Logo apareceu a polícia e desencadeou a repressão. Os camponeses, reunidos na casa de Cândido Benedito, membro do sindicato dos trabalhadores rurais, foram surpreendidos pelo assalto policial. O líder do grupo, Manoel Torquato, acabou preso. Conseguiu fugir, reorganizou os camponeses e iniciou a luta armada.

Assim nasceu um movimento guerrilheiro na região, que lutaria por quase um ano, evolução dos confrontos iniciados com a organização dos trabalhadores para combater a opressão no campo e nas salinas de Mossoró – a principal cidade da região, distante de Assu quase setenta quilômetros – e da vizinha Areia Branca. As conquistas salariais, resultado da forte organização sindical, levaram ânimo à luta dos camponeses. A reação do patronato e dos latifundiários causou choques violentos e consequente reforço da organização dos trabalhadores.

Quando o grupo liderado por Manoel Torquato iniciou a guerrilha, a região já havia passado por dois pontos altos de luta – a “passeata da fome”, que percorreu Mossoró e saqueou o Mercado Municipal, e uma greve geral que paralisou a cidade, puxada pelo sindicato dos operários das salinas de Mossoró, conhecido como “sindicato do garrancho”, assim chamado por ter nascido em reuniões no emaranhado da mata intensa, distante dos olhos da polícia. Grupos de autodefesa foram organizados, uma proteção aos que sofriam perseguição. Muitos passaram à clandestinidade. 

Em meados de 1935, uma reunião, realizada na casa do sindicalista e militante comunista Francisco Guilherme, debateu a situação de mais de trinta lideranças sindicais ameaçadas pelas forças policiais do governo do estado, que se intensificou após o episódio do posseiro José Fumeiro. As constantes refregas deram experiência aos trabalhadores na tática de autodefesa. Organizaram os mais fortes e experientes para impedir agressões policiais, que às vezes resultavam em confrontos armados.

O estado estava envolto em uma contenda que vinha do revolvimento político da Revolução de 1930. Mário Câmara, indicado interventor em agosto de 1933 pelo presidente Getúlio Vargas, tentou apaziguar os ânimos ao dar guarida a setores das oligarquias locais que haviam perdido poder com a mudança de regime, mas não obteve sucesso.

João Café Filho, importante personagem da política local malvisto pelas oligarquias, foi logo afastado da chefia de polícia “para que se criasse em torno do novo interventor uma atmosfera de grande simpatia e confiança”, segundo mensagem escrita por Mário Câmara a Getúlio Vargas.

Os oligarcas recuperaram força nas eleições de 1934, para deputado estadual e federal, além de governador, em um processo regido pela violência. Fraudes motivaram a intervenção do Tribunal Superior Eleitoral (TSE), aumentando o clima de tensão.

---

**TAREFA**
Transcreva do trecho sobre a guerrilha camponesa a parte que começa em "Quando o grupo" e segue até "passaram à clandestinidade.". As linhas a seguir não têm relação com o trecho.

**DADOS FORNECIDOS**
---

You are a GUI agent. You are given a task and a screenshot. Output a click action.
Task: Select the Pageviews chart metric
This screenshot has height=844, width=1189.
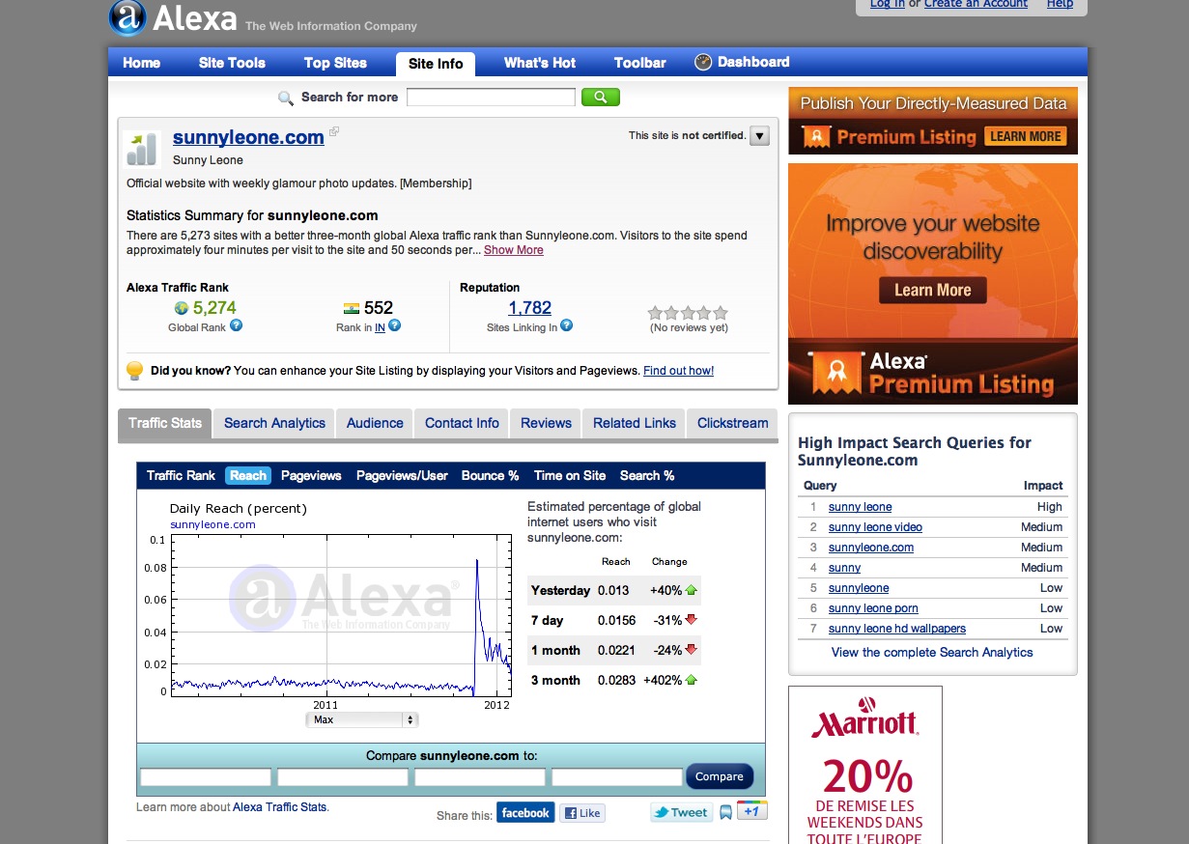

---

**RESPOSTA DO EXERCÍCIO**
Quando o grupo liderado por Manoel Torquato iniciou a guerrilha, a região já havia passado por dois pontos altos de luta – a “passeata da fome”, que percorreu Mossoró e saqueou o Mercado Municipal, e uma greve geral que paralisou a cidade, puxada pelo sindicato dos operários das salinas de Mossoró, conhecido como “sindicato do garrancho”, assim chamado por ter nascido em reuniões no emaranhado da mata intensa, distante dos olhos da polícia. Grupos de autodefesa foram organizados, uma proteção aos que sofriam perseguição. Muitos passaram à clandestinidade.